I’m trying to obtain marginal means from a model fitted with brms. I know I can do so easily using the emmeans package. But I can also do this by getting the draws manually, and then calculate the averages. The problem is that I’m getting similar means, but rather different variances in the posterior distributions of the marginal means.

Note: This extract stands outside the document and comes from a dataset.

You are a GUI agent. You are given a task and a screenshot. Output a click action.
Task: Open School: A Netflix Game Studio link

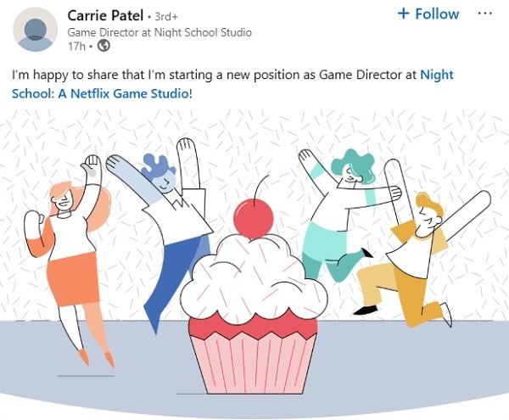100,94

I can demonstrate with a simple example, actually using rstanarm for convenience. Here I do the two calculations, and plot them side by side. The emmeans package clearly has wider posteriors, but I don’t understand why.

library(rstanarm)
library(emmeans)
library(tidybayes)
library(dplyr)
library(modelr)

mtcars2 <- mutate(mtcars, cyl = factor(cyl), vs = factor(vs))
m1 <- stan_lmer(qsec ~ vs + (vs | cyl), mtcars2)
summary(m1)

emm1 <- emmeans(m1, ~vs) %>% 
  gather_emmeans_draws()

emm2 <- data_grid(mtcars2, vs, cyl) %>% 
  add_fitted_draws(m1) %>%
  group_by(.draw, vs) %>% 
  summarise(.value = mean(.value))

emms <- bind_rows(emmeans = emm1, manual = emm2, .id = 'method')  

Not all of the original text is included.